Looking back on the Declaration of Independence almost 50 years later, Thomas Jefferson explained that the document’s purpose was never meant to be thoroughly original; its purpose wasn’t to articulate anything that hadn’t been saying before but to make the case for the American colonies in plain terms and persuade the world to see common sense. “It was intended to be an expression of the American mind,” Jefferson explains. He goes on to claim that “[the Declaration’s] authority rests then on the harmonizing sentiments of the day.” (Jefferson to Henry Lee, May 8, 1825)

Jefferson finished his timeless defense of “life, liberty, and the pursuit of happiness” in little more than two weeks, and like most writers, he was no stranger to the revision process. Between the Committee of Five and the Second Continental Congress, there were 86 edits to the document. The Second Continental Congress removed whole sections. Jefferson was most angered by the removal of one particular clause, a clause blaming the King for forcing the slave trade upon the American colonies.

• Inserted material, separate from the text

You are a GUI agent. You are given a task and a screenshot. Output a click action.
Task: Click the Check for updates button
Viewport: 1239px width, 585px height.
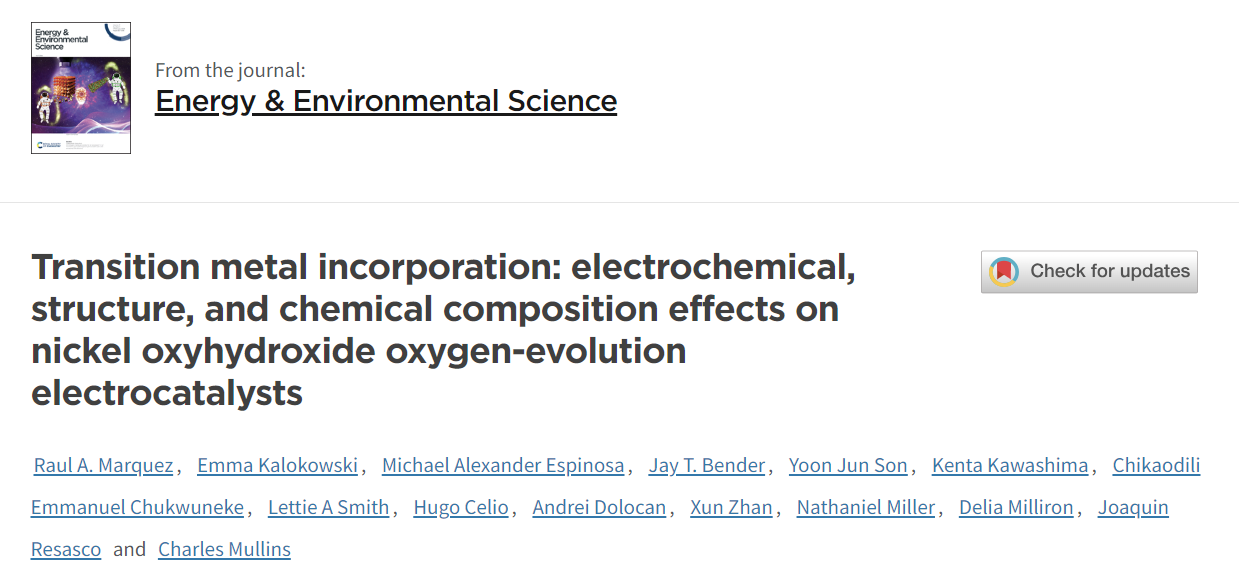click(1089, 271)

The final draft of the Declaration of Independence contains a preamble, a list of grievances, a formal declaration of independence, and signatures.

Preamble
This first part of the Declaration contains an assertion of individual rights. Perhaps the most famous line states, “We hold these truths to be self-evident, that all men are created equal, that they are endowed by their Creator with certain unalienable rights, that among these are Life, Liberty and the Pursuit of Happiness.” This part goes on to say that if the government tries to take these rights away, the people have the right to form a new government. Jefferson also addresses a counterclaim in this section, acknowledging that “Prudence, indeed, will dictate that Governments long established should not be changed for light and transient causes…” He counters by reminding his audience of the “long train of abuses and usurpations” that makes it “…their right, it is their duty, to throw off such Government, and to provide new Guards for their future security.”

Grievances
The longest part of the Declaration begins with “He has refused his Assent to Laws” and goes on to list the unfair actions of the British king and Parliament. In their complaints, the colonists make it clear that they are angry with the British king and government for taking away their rights as English citizens. They point out that the king has ignored or changed their colonial governments, as well as their rights to a trial by jury. The colonists accuse the king of sending a hired army to force them to obey unjust laws. They say the king is “unfit to be the ruler of a free people.”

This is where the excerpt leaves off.